:: ENTRIES SUPPLIED ::

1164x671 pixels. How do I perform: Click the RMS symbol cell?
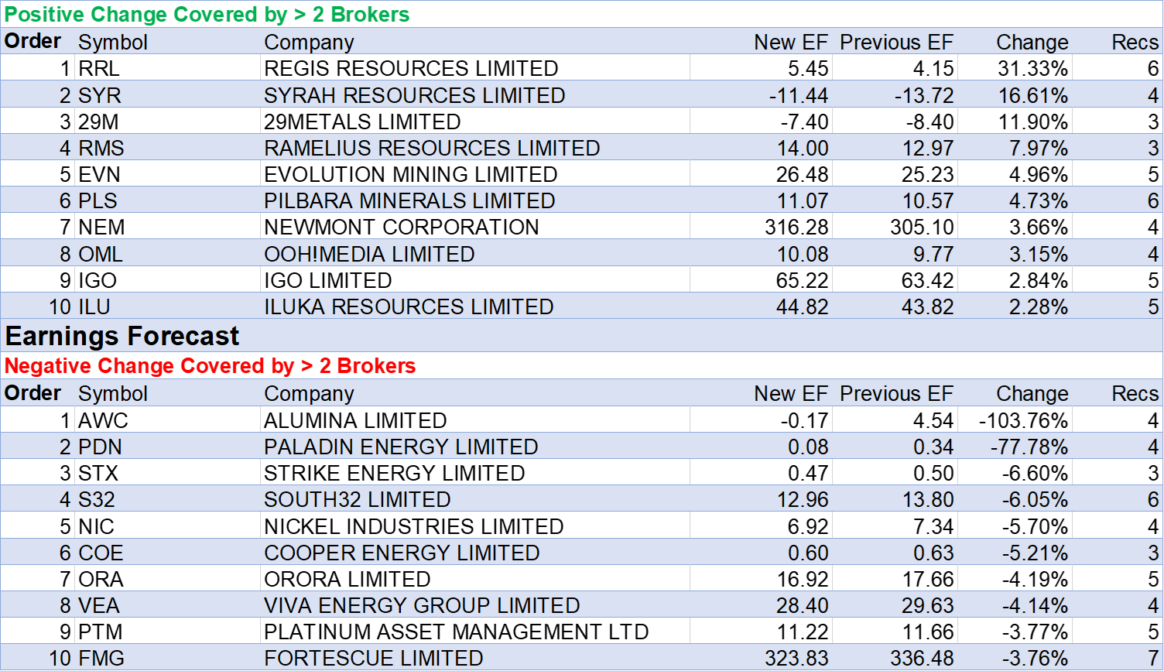(x=101, y=148)
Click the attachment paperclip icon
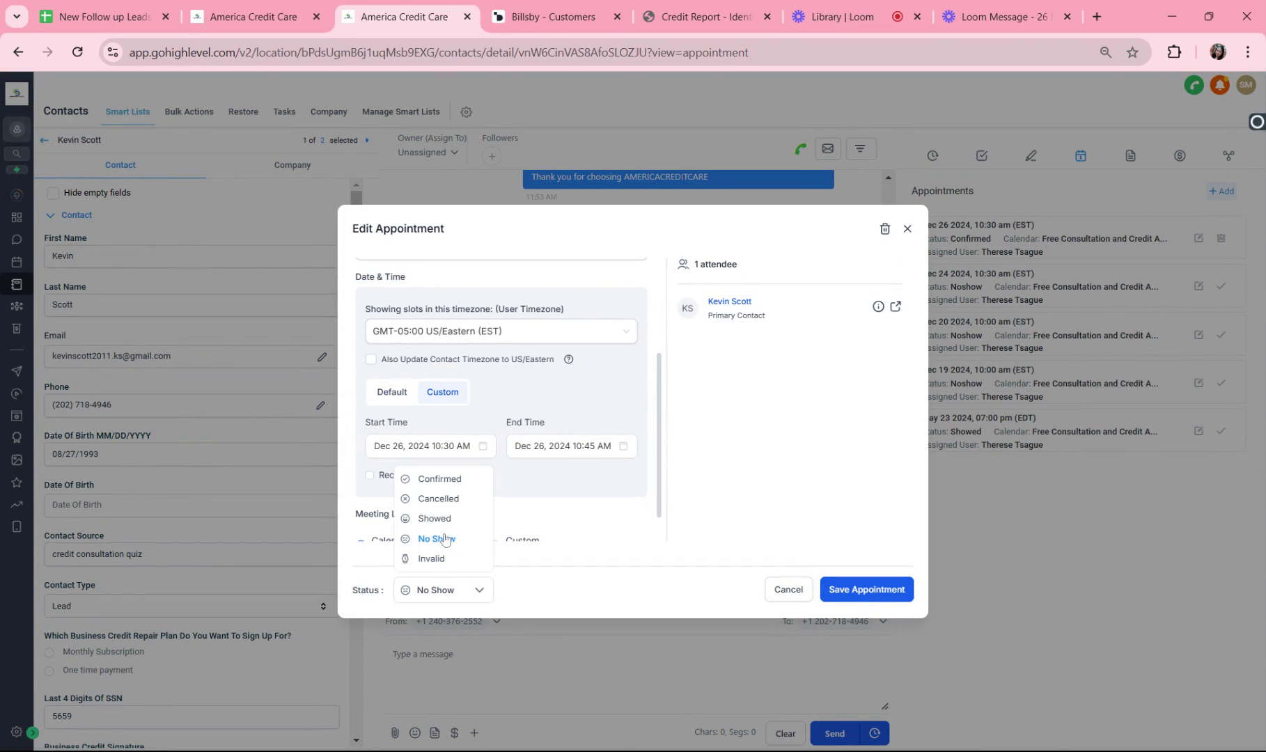 coord(394,733)
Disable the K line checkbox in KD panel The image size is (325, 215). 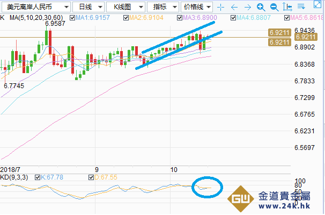[37, 177]
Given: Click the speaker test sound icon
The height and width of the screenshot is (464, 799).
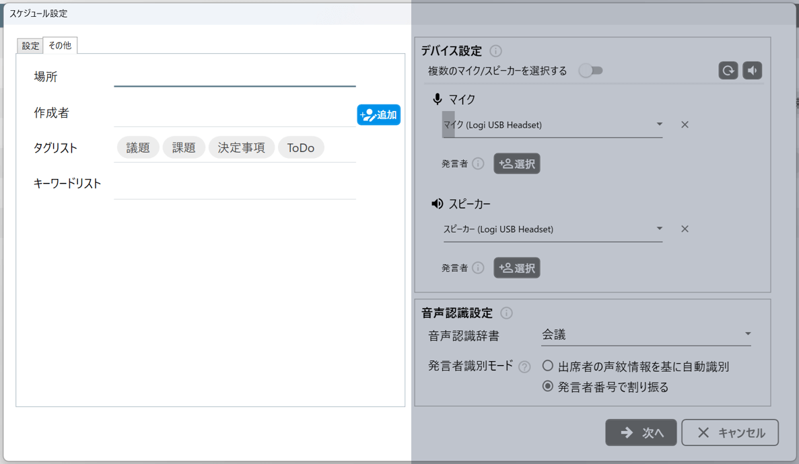Looking at the screenshot, I should coord(752,71).

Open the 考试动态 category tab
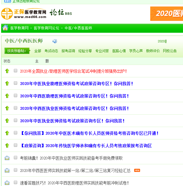click(x=51, y=51)
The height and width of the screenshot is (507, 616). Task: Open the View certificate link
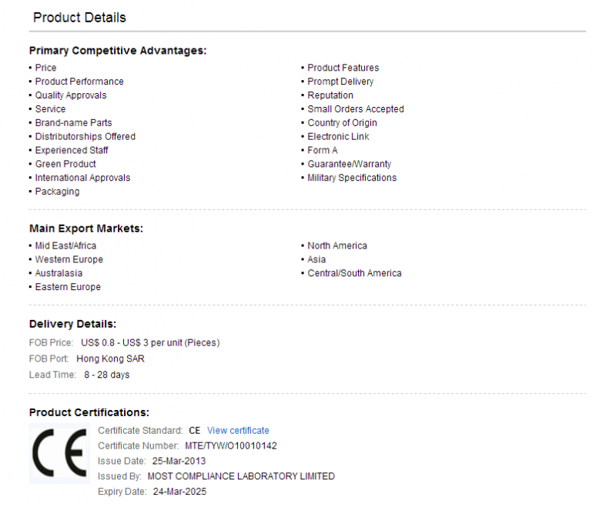pyautogui.click(x=238, y=431)
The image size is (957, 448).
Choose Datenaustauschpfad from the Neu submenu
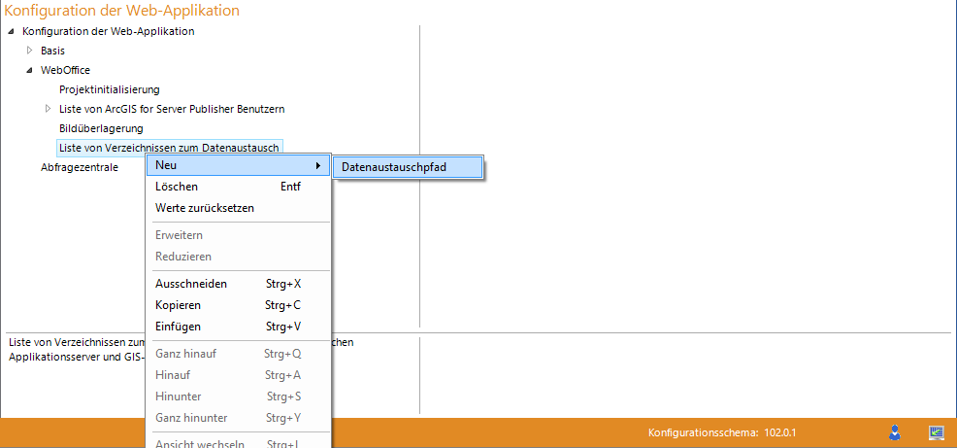click(407, 167)
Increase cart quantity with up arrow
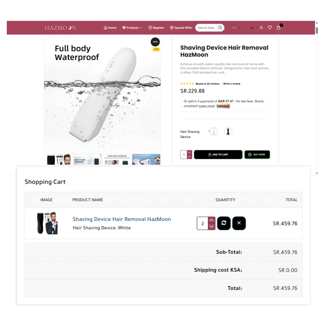The height and width of the screenshot is (325, 325). click(x=211, y=220)
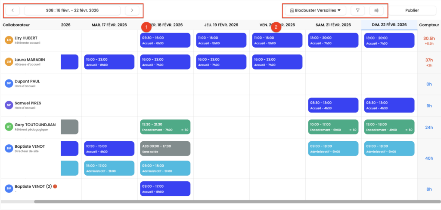Screen dimensions: 441x210
Task: Click the Publier button
Action: [412, 10]
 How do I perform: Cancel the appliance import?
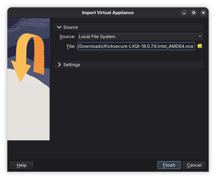click(x=194, y=165)
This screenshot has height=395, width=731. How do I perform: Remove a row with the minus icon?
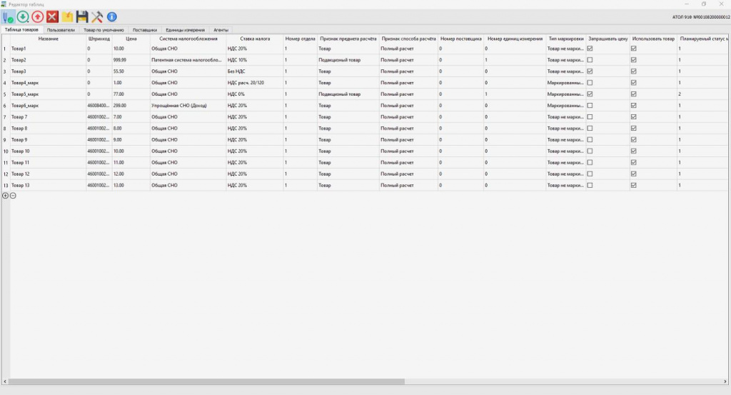(13, 195)
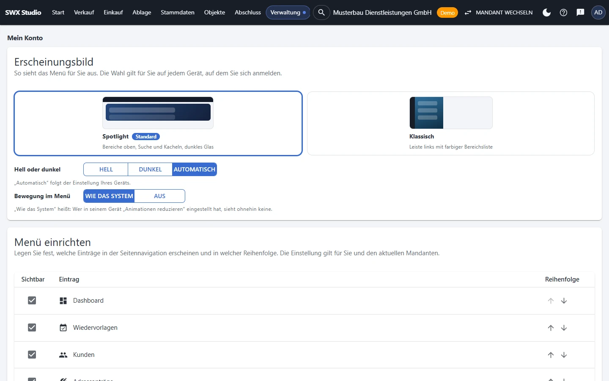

:::

### [TASK REQUIREMENTS]
Write out, word for word, the lines running from the one containing "Open the 考试动态 category tab" to the end of the data above; the pictures are to be left out.

### [TASK SOLUTION]
Open the 考试动态 category tab
click(x=51, y=51)
The height and width of the screenshot is (507, 616). Task: Open the View certificate link
pyautogui.click(x=238, y=431)
The image size is (957, 448).
Choose Datenaustauschpfad from the Neu submenu
click(407, 167)
Increase cart quantity with up arrow
The height and width of the screenshot is (325, 325). click(x=211, y=220)
Screen dimensions: 441x210
Task: Click the Publier button
Action: [412, 10]
 How do I perform: Cancel the appliance import?
click(x=194, y=165)
This screenshot has height=395, width=731. How do I perform: Remove a row with the minus icon?
(13, 195)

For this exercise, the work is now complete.